**WHAT NEEDS TO BE DONE:**
Please set down the records below unchanged, starting with the line that contains "You are a computer-use agent. Screen dimensions: 761x660" and going on through the last line of the records, both included.

☆ ☆ ☆ ☆ ☆ ☆ ☆

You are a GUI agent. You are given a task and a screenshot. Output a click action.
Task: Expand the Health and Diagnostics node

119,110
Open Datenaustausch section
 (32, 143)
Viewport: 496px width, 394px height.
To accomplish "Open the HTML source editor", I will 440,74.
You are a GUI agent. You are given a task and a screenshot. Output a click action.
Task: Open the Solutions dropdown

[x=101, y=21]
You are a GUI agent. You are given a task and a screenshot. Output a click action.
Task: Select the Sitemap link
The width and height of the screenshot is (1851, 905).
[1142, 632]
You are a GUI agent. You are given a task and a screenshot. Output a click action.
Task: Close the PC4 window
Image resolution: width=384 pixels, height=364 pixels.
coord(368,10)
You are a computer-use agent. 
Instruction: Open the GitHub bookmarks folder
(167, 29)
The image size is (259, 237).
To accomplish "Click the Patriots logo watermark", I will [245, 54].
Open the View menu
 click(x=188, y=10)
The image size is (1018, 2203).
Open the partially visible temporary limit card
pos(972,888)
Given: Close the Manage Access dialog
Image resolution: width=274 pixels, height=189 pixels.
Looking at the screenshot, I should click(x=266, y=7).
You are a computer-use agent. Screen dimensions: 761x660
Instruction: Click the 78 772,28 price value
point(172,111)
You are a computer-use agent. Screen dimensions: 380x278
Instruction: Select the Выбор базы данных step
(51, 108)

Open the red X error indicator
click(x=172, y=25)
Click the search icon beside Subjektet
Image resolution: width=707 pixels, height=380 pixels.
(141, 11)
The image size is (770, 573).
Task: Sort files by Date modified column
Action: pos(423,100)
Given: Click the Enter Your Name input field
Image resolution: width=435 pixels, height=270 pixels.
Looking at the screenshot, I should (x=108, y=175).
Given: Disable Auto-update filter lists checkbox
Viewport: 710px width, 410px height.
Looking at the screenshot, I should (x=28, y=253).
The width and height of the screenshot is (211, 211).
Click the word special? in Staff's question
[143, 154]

☆ ☆ ☆ ☆ ☆ ☆ ☆

**SOLUTION:**
You are a computer-use agent. Screen dimensions: 761x660
Instruction: Click the 78 772,28 price value
point(172,111)
You are a computer-use agent. Screen dimensions: 380x278
Instruction: Select the Выбор базы данных step
(51, 108)

Open the red X error indicator
click(x=172, y=25)
Click the search icon beside Subjektet
Image resolution: width=707 pixels, height=380 pixels.
(141, 11)
The image size is (770, 573).
Task: Sort files by Date modified column
Action: pos(423,100)
Given: Click the Enter Your Name input field
Image resolution: width=435 pixels, height=270 pixels.
Looking at the screenshot, I should (x=108, y=175).
Given: Disable Auto-update filter lists checkbox
Viewport: 710px width, 410px height.
Looking at the screenshot, I should (x=28, y=253).
The width and height of the screenshot is (211, 211).
Click the word special? in Staff's question
[143, 154]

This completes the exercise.